2009.09.15 更新
ニンニクは古代エジプト時代から強壮剤として利用されてきました。中国のギョウザ事件以降国産のニンニクが再認識され、家庭菜園でも広く栽培されています。
品種は暖地系(壱岐早生、嘉定早生)と寒地系(ホワイト六片)があり、その地域に適したものを選びます。
植付け時期は9月下旬から10月上旬です。
種球は自家採取する場合と購入する場合があり、購入する場合は信用のある店で購入します。いずれも病気のない大球を10m2あたり約1~1.5kg準備し、植付け直前に鱗片を分割します。【図1】
ほ場は日当たりが良く、耕土が深く排水、保水ともに良好で、肥沃な粘質壌土を選びます。植付け約2週間前までに10m2あたり、堆肥20kg、石灰質肥料1.2kg、有機入り化成肥料を1kg施用して耕起し、畝幅1.2m(4条植え)で畝立てを行います。
畝幅1.2m、株間12~15cm、条間30cmで、芽の出る方を上に向け深さ3~5㎝に植付けます。覆土が厚すぎると萌芽が遅れたり、不揃いになりやすくなります。【図2】
1箇所から2本以上発芽する場合は、本葉3~4枚の頃、強い芽を1本残して他をかぎ取ります。この場合、残す芽を傷めないように片手で押さえ、もう一方の手で引き裂くようにしてかぎとります。【図3】
追肥は12月と2月上中旬に化成肥料を10m2あたり400g程度施用します。3月以降に追肥を行うと裂球と腐れの原因となります。

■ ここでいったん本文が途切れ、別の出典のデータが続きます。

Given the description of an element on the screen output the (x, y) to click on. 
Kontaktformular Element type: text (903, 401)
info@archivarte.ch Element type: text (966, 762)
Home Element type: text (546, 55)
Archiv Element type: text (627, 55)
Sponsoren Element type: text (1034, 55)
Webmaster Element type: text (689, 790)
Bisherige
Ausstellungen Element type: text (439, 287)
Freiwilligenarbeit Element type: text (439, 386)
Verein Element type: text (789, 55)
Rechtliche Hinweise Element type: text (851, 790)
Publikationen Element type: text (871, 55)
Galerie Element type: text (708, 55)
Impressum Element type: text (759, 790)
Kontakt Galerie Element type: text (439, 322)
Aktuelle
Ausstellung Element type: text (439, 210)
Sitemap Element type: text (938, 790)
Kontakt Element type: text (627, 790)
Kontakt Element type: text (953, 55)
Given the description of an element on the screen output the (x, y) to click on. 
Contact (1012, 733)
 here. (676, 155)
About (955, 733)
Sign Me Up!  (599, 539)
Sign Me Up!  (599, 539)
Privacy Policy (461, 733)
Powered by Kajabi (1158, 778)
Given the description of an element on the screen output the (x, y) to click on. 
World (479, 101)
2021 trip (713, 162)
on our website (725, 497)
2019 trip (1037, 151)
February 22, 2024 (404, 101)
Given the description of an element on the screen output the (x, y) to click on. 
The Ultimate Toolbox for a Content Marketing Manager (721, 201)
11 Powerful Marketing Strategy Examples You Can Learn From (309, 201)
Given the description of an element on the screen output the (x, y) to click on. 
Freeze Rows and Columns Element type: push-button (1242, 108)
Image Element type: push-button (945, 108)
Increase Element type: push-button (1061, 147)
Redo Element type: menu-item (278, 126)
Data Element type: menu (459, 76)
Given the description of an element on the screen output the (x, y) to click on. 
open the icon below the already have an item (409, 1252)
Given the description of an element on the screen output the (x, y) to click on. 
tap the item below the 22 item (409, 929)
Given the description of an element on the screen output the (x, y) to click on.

冬季と春先の乾燥期には、潅水をしたり切りワラを散布して乾燥を防ぎます。一方、雨が多いときには十分排水を行います。特に生育後期での土壌水分の変動は裂球、着色球の発生原因となります。
4~5月にかけてトウ立ちをしてきます。このトウをそのままにしておくと、栄養が蕾の方にいき、鱗片の肥大が悪くなるので早めに除去します。
排水不良や肥切れ、又は肥料の効きすぎは、ベト病、葉枯病やさび病の発生を助長します。害虫はアブラムシやアザミウマがきますので定期的に防除をして下さい。なお薬剤が付着しにくいので展着剤を加えて下さい。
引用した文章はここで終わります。